Hi all, great wee forum here, I have a few questions but apologies if Ive made a mistake and posted something against the rules. I'm not strictly going to be an expat but am planning a 3 month or so working holiday to Ko Phangan with a friend of mine and am interested in peoples views on rentals. I have read in a few threads that its best to book a guesthouse and find a house while in thailand however I really would rather have somewhere booked and sorted before heading off. Ideally somewhere fairly rural but close enough to some life. Basically we want to experience a completely different culture and setting and relax and work for a few months. Finding work is not a problem as we both work online.


So does anyone know of reputable companies who can help us find a house? Or does anyone here rent out property?
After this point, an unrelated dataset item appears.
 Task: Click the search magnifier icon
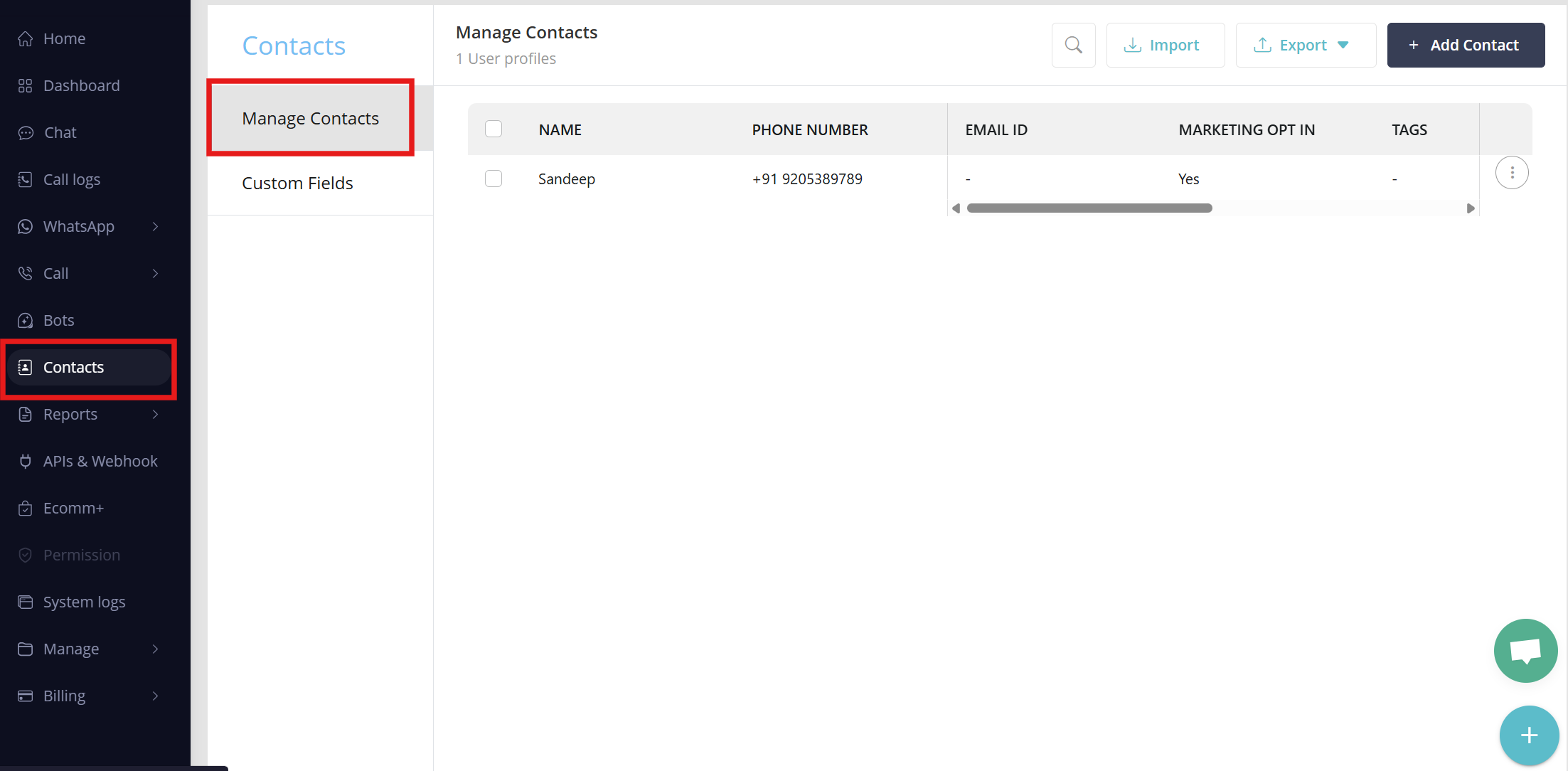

Thanks very much in advance for any help.


----------



## Guest (May 14, 2009)

Hi, welcome on board!

Be VERY careful about the work thing. Any mention of working in say a tourist visa application and you'll be refused, there are very strict regulations about working in Thailand. Basically the system is geared towards preserving jobs for Thais. Work visas are difficult to obtain especially for something as vague as working on line, self-employed. It means setting up a company, having to employ 4 Thais for every foreigner, all that sort of thing. Don't go there.

You've not picked the cheapest place to find accommodation. Sure you can find something before you arrive, but chances are for a long stay you could regret your choice. There are always better bargains to be had once you're on the spot, especially these days with the downturn in tourism. 

Somewhere rural? This is a smallish tropical island. Plus you need internet access, so you won't want to be out in the sticks. Is that where you definitely want to go for some reason, or are you considering other parts of Thailand? 

A three month holiday? There's the two month tourist visa, extendable by one month, which is pretty easy to get.


----------



## GAWA9 (May 14, 2009)

frogblogger said:


> Hi, welcome on board!
> 
> Be VERY careful about the work thing. Any mention of working in say a tourist visa application and you'll be refused, there are very strict regulations about working in Thailand. Basically the system is geared towards preserving jobs for Thais. Work visas are difficult to obtain especially for something as vague as working on line, self-employed. It means setting up a company, having to employ 4 Thais for every foreigner, all that sort of thing. Don't go there.
> 
> ...


Thanks for the reply  I heard that whilst extremely strict the thai police and border security etc rather dealt with things as they saw them. So if we were working in our home and not mouthing off about it to thais and other tourists having got the tourist visa there wouldn't be much bother from them? Apologies if thats totally off mark on what it's really like. 

We'd be very happy to consider any other parts of Thailand, neither of us have ever been and it's just through short research that Ko Phangan looked like a beautiful place to visit for a while that made us choose there. Is there another island or area better suited would you think?

Thanks again for all the info.


----------